### [ASSIGNED TASK]
Below are some records; copy each line in them that contains "legend".

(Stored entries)
-*-*-

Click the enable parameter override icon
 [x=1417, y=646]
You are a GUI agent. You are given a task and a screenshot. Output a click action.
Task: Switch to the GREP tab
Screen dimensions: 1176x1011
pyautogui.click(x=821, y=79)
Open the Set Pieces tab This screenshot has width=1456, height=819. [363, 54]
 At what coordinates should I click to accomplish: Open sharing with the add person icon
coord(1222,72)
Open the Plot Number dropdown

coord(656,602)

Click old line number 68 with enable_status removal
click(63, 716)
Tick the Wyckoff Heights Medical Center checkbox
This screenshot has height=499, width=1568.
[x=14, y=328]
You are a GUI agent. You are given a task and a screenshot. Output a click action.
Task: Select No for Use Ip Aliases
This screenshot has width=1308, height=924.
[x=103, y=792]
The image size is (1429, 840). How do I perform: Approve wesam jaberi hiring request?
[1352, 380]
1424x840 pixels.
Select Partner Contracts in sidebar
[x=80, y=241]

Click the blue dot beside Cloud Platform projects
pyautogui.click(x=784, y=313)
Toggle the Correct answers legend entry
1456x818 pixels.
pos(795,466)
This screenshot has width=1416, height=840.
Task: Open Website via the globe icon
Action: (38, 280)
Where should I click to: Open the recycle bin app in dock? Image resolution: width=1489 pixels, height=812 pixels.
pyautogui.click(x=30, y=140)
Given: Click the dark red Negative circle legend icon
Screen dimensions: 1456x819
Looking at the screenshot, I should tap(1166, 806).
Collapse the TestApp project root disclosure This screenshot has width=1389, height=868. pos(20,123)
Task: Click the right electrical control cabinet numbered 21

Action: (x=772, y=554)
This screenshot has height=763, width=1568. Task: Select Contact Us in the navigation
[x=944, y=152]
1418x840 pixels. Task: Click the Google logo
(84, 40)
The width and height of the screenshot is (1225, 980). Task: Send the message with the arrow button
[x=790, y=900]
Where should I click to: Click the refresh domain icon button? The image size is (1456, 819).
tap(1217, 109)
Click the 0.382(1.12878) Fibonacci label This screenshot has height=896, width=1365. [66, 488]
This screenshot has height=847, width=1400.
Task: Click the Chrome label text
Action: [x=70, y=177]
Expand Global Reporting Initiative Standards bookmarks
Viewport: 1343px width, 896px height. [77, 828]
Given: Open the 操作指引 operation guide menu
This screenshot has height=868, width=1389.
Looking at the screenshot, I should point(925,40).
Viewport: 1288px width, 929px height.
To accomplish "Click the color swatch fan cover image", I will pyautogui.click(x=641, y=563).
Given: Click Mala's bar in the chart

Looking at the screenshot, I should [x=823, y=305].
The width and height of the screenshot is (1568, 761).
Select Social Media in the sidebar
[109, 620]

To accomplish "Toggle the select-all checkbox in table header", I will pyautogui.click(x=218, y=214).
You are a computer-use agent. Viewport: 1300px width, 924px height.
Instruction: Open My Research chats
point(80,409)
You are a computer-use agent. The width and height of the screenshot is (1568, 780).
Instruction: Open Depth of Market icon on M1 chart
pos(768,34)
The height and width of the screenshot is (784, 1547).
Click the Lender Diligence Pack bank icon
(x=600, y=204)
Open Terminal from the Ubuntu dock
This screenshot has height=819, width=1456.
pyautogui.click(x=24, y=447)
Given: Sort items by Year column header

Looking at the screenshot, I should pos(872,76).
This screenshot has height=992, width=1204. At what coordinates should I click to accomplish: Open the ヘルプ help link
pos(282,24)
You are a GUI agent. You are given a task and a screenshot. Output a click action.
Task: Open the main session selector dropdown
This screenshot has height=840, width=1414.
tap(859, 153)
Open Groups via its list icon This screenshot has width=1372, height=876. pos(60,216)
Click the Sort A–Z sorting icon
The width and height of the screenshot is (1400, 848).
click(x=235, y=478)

-*-*-

### [EXERCISE RESPONSE]
Toggle the Correct answers legend entry
Given: Click the dark red Negative circle legend icon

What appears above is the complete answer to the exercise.